I riflessi della vittoria

La sua elezione è un fatto di straordinaria importanza per il Brasile, per l’intera America Latina e persino per gli equilibri internazionali. Per il Brasile perché restituisce la speranza ad un paese flagellato da anni di bolsonarismo che hanno comportato una autentica tragedia economica e sociale. Dal 2014 l’economia brasiliana, una delle più importanti del mondo, non cresceva. Oltre settanta milioni di brasiliani sono stati licenziati, espulsi dal circuito lavorativo ed hanno finito per aumentare poderosamente il numero dei brasiliani al di sotto della soglia di povertà. Tutto questo in un paese che, insieme al Sudafrica, presenta la più grande distanza tra chi possiede tutto e chi non ha nulla, dove nell’indifferenza generale vivono e prosperano 200 miliardari brasiliani che cumulano un reddito pari a quello di 210 milioni di loro compatrioti.

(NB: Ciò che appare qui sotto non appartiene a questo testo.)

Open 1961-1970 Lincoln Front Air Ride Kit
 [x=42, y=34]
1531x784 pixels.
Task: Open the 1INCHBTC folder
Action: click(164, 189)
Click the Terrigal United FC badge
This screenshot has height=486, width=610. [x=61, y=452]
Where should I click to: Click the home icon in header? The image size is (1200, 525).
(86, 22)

Per la rinascita del paese Lula ripropone le assi che risultarono strategiche per il successo dei primi suoi due mandati presidenziali, nei quali ridusse di otto milioni il numero delle persone senza cibo e senza casa. Lo farà assegnando un ruolo primario alle politiche pubbliche, alla guerra alla povertà che vedrà a tal fine anche la concertazione con le forze economiche, le organizzazioni sociali e i partiti, ma senza che questo possa impedire l’attivazione del nuovo contratto sociale che Lula propone, ovvero tetto, cibo, salari, uguaglianza di genere, cultura e fine della violenza. Una crescita economica condivisa tra tutta la popolazione, perché è così che dovrebbe funzionare l'economia, come strumento per migliorare la vita di tutti, non per perpetuare le disuguaglianze.

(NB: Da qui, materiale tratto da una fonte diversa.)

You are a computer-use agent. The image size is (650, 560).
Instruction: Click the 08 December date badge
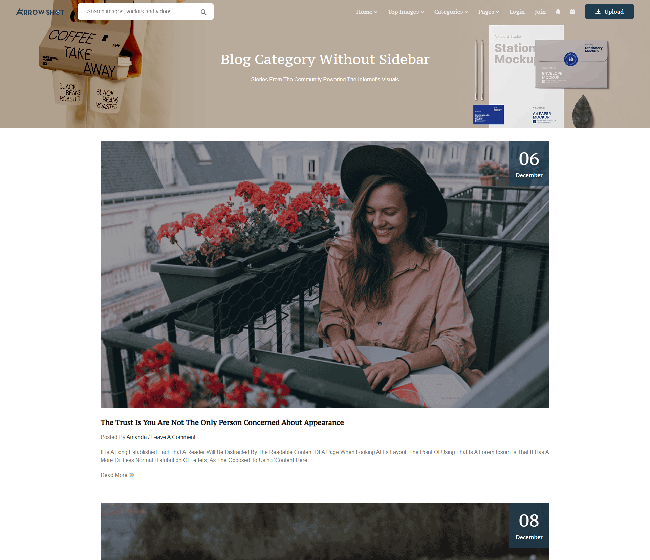click(529, 526)
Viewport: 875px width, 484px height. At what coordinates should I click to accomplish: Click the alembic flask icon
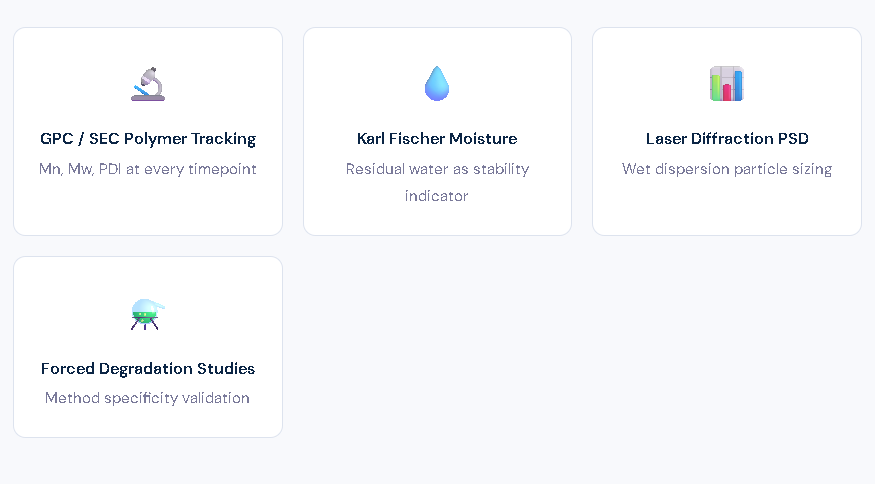pos(148,314)
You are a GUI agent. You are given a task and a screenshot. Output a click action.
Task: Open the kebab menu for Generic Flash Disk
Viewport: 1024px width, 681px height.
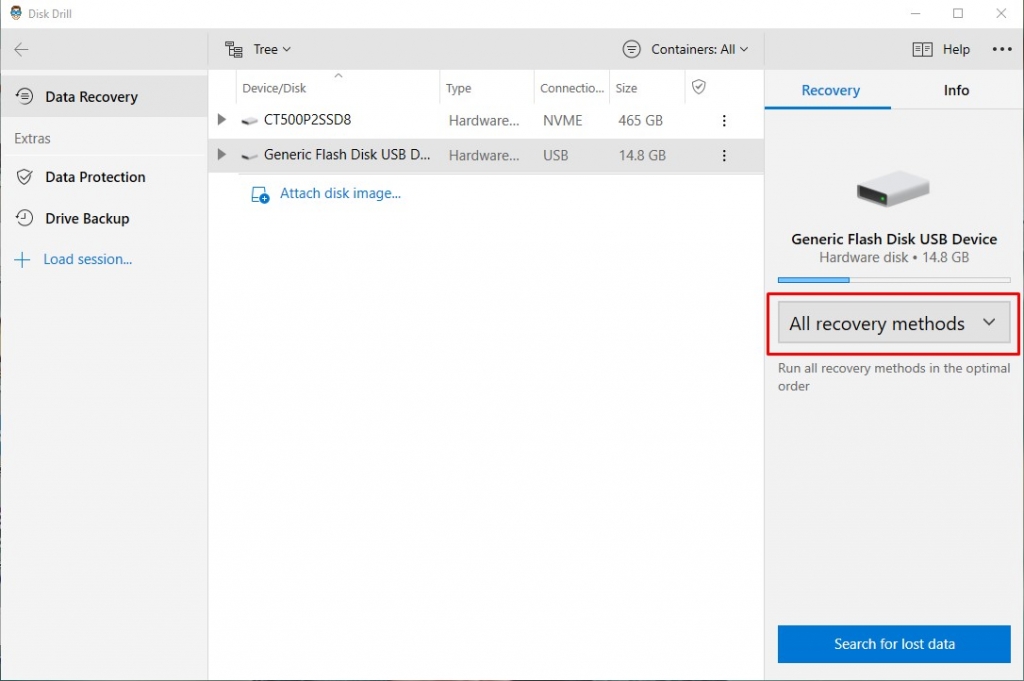724,155
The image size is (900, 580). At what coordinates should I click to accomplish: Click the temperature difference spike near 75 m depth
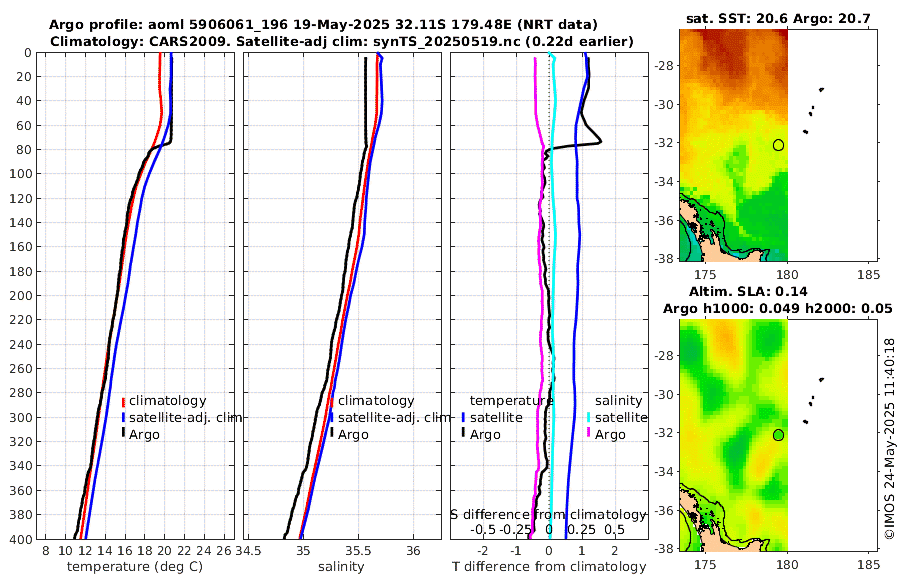(598, 141)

Nette e senza possibilità di errori d’interpretazione le sue parole al riguardo appena proclamato vincitore: “La ruota dell'economia tornerà a girare, con la creazione di posti di lavoro, la rivalutazione dei salari e la rinegoziazione del debito delle famiglie che hanno perso il loro potere d'acquisto. La ruota dell'economia girerà di nuovo con i poveri come parte del bilancio. Con il sostegno ai piccoli e medi produttori rurali, responsabili del 70% del cibo che arriva sulle nostre tavole. Con tutti gli incentivi possibili per i micro e piccoli imprenditori affinché mettano il loro straordinario potenziale creativo al servizio dello sviluppo del Paese”.

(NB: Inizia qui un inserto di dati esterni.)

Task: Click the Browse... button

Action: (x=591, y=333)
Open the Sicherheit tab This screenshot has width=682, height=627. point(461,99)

E’ una notizia importantissima anche per il continente latinoamericano. Perché un Brasile in mano a Lula può assumere un ruolo di motore politico per una nuova stagione dell’integrazione latinoamericana. Il Brasile è in grado - per peso politico, economico e militare, per importanza geostrategica e per rilievo internazionale - di rappresentare un forte elemento di coesione per i governi socialisti e progressisti latinoamericani e, in contemporanea, uno stop al golpismo strisciante che sembra animare senza sosta le politiche statunitensi verso il continente.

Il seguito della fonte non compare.